### Task material
● ● ● ● ● ● ●
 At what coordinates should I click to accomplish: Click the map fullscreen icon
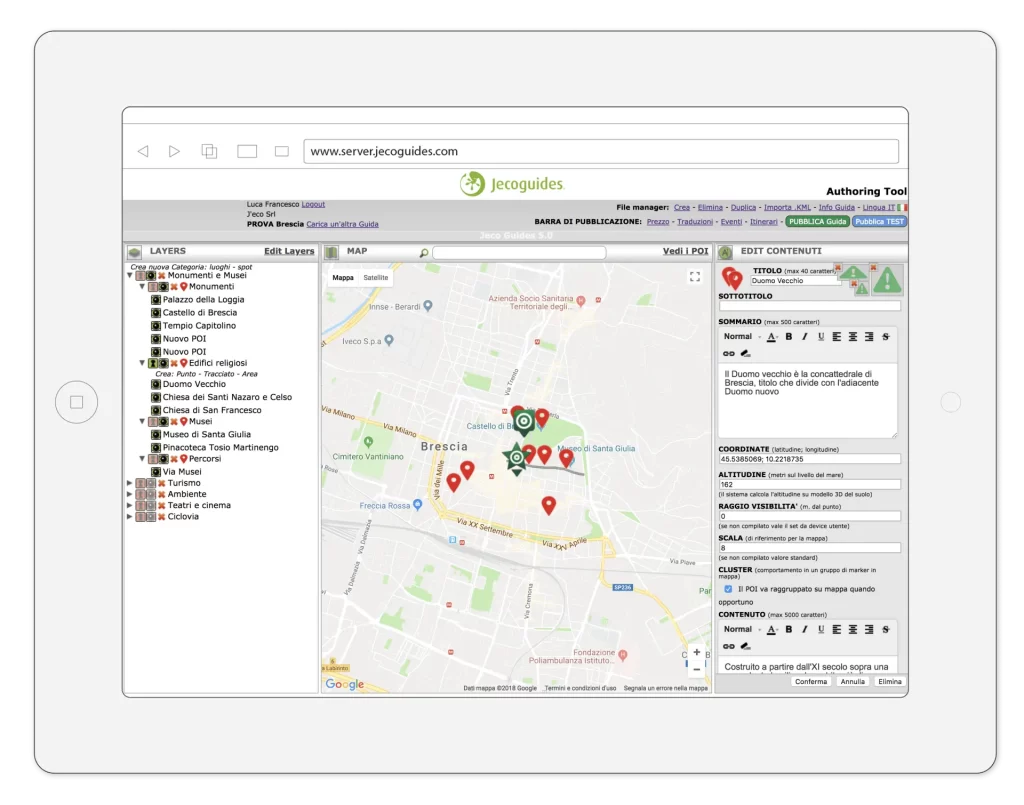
● ● ● ● ● ● ●
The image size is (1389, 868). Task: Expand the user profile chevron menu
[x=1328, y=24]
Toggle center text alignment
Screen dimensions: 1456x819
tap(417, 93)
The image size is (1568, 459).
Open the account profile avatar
● ● ● ● ● ● ●
### What this task involves
Reproduce the records from the line containing "The image size is (1389, 868)." through the line containing "Open the account profile avatar", inclusive, with each line kept identical.

### Solution to the exercise
The image size is (1389, 868). Task: Expand the user profile chevron menu
[x=1328, y=24]
Toggle center text alignment
Screen dimensions: 1456x819
tap(417, 93)
The image size is (1568, 459).
Open the account profile avatar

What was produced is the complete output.